A night before posing the controversial question, Ryan had learned that Trump allegedly used a derogatory word to describe Haiti, El Salvador and some African countries during immigration discussions. The journalist had called the NAACP to get its definition of a racist.
“If you don’t ask it,” Ryan recalled telling herself, “no one else will. There won’t be another time to ask it.”
So she did.
“The president’s silence was deafening,” Ryan told the hundreds who gathered to hear her speak in the University Center’s Chandler Ballroom. “Even if he had scolded me, it would be better than nothing.”
Ryan said she cried after asking the question. “It was a tough day for me.”
In the end, she decided, “I was within my rights to ask. No one in the history of the nation has asked a president if he was a racist. Now the history books will say I did it.”
Ryan, who heads the Washington, D.C., bureau of American Urban Radio Networks (AURN), has worked as a reporter on Capitol Hill since 1997. She’s covered the presidential administrations of Bill Clinton, George W. Bush and Barack Obama.
Newsweek has called her “one of America’s most successful black journalists,” and she is one of a handful of African-American correspondents in the White House. She’s the only black female reporter writing about urban issues and is one of only three African-Americans to serve on the board of the 100-plus-year-old White House Correspondents’ Association.
Yet she was catapulted to fame less than a year ago during an exchange with Trump when he infamously asked the journalist if she could organize a meeting between him and the Congressional Black Caucus—and whether its members were “friends of yours.”
Ryan, who also works as a political analyst for CNN and has written two books, described herself during Thursday’s address as a “black girl from Baltimore from a working-class family.”
That she would grow up to find success—and fly on Air Force One with the nation’s first black president—is testament to King’s legacy, she said in her address, which was sponsored by the Office of the President and hosted by the James Farmer Multicultural Center.
Ryan told how she grew up listening to King’s speeches on vinyl in a house where portraits of King and John F. Kennedy hung on the walls.
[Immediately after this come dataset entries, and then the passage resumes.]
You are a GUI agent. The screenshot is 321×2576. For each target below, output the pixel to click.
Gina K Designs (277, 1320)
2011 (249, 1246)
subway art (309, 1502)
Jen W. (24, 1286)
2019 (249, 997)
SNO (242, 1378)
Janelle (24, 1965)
Her mother constantly encouraged her to look up information and told stories of African-Americans’ contributions.
She encouraged those gathered to ask themselves what King would do if he were alive today. For those short on optimism, Ryan had a message. “Where there’s life, there’s hope. Where there’s love, there’s hope.”
She went on: “It takes all of us. I’m not talking about a political party or a person. I’m talking about you.”
Ryan ended her address by reminding those gathered that King “did not die in vain. Aspire to inspire,” she said. “And what will YOU do?”
It was a message UMW freshman Nina Burges, a self-described CNN junkie who has followed Ryan for nearly a year, took to heart.
“It’s really neat to see someone who looks like me on CNN,” she said as she stood in line to meet the journalist and ask her to sign a flyer.
Ryan represents what is possible, Burges said, echoing how King’s legacy paved the way for so many.